У смерти свои гении.
Фекла залезла на грудь обессилевшего мальчишки и принялась наносить ему равномерные удары по щекам то одной, то другой рукой.
-Я же, милый мальчик, стараюсь прелюбодействовать как можно больше, то есть совершать преступление против любви. Ты спросишь, зачем?
Пощечина.
-Чтобы как можно меньше людей могли держаться за остатки ветхого морализаторства и продолжать идеализировать, словно раскрашивая радужным гримом восковое лицо покойника.
Пощечина.
-И когда эти обломки вымоет окончательно шторм сладострастия, они останутся ни с чем и просто завянут, как цветы без орошения.
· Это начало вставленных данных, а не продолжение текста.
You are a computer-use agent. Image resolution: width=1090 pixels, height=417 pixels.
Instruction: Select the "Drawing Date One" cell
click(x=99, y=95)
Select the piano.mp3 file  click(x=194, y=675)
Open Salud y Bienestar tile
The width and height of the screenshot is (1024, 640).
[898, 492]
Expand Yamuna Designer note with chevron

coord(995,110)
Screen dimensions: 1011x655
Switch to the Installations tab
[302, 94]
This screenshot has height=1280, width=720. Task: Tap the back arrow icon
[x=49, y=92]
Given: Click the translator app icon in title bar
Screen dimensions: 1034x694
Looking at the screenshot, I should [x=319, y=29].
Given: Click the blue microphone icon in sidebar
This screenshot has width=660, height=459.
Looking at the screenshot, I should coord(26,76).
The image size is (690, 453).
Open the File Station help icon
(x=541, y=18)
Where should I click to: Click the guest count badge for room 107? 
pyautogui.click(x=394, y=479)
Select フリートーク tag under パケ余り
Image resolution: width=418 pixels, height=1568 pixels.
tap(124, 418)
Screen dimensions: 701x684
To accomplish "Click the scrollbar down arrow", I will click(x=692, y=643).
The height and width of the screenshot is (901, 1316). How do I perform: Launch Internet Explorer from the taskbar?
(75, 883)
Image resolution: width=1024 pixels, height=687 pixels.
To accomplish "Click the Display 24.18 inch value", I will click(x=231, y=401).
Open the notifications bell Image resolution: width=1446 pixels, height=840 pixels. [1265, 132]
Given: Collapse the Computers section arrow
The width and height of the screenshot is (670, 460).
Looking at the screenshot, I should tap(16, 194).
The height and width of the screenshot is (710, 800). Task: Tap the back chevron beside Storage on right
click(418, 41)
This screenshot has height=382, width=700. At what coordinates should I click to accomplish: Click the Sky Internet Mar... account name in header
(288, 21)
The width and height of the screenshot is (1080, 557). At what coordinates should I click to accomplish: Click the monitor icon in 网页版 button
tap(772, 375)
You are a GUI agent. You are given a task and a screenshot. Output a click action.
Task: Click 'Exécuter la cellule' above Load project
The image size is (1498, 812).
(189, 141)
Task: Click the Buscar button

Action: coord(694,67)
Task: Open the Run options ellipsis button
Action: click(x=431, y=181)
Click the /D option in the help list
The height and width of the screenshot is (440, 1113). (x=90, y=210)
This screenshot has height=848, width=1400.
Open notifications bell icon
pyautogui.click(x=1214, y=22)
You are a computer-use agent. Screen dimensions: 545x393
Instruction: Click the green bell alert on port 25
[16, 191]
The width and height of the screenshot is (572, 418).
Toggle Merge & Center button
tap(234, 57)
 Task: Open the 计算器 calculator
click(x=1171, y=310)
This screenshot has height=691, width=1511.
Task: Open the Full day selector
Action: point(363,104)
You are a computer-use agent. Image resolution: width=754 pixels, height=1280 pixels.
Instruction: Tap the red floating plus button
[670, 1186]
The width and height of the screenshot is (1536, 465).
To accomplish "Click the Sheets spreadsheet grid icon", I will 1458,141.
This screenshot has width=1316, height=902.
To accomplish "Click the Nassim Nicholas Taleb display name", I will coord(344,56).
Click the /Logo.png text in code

Не вздумай отвернуть ланиту!
Пощечина.
-Очнись, раб, червь! Наша земля-хлыстовка, - пощечина, - несколько веков ходит как без глаз в бездне разложения, яме, - град пощечин, - бого-о-став-лен-нос-ти!!! А-а-ах!..
Фекла сняла с мальчишки тяжелые бедра и встала на красивые, сильные ноги.
-Я же, Великая блудница, заставлю всех сполна ощутить горе, настигшее нас. Я заставлю каждого до дна выпить эту чашу. И только сильные смогут сделать это, а для них уже уготован жребий, вдохновляющий и дающий смысл гореть силой духа в Последнем веке – это Война! Священная война!
Ты еще не представляешь, какие судьбы уготованы нам Господом. Падение – тоже часть замысла и сознательно попускается Богом.
Мы пали, для того, чтобы стать сильней, излечившись. Разве без падения и греха мы бы познали сладость Распятия? Разве мы возгоревали бы по тому, что сладость эта растаяла с оттоком благодати? Нет, нам было бы все равно. И мы бы не имели смысла. Смысл безблагодатности не в свободе падения во грехе, а в Утрате и скорби величайшей, скорби безутешной.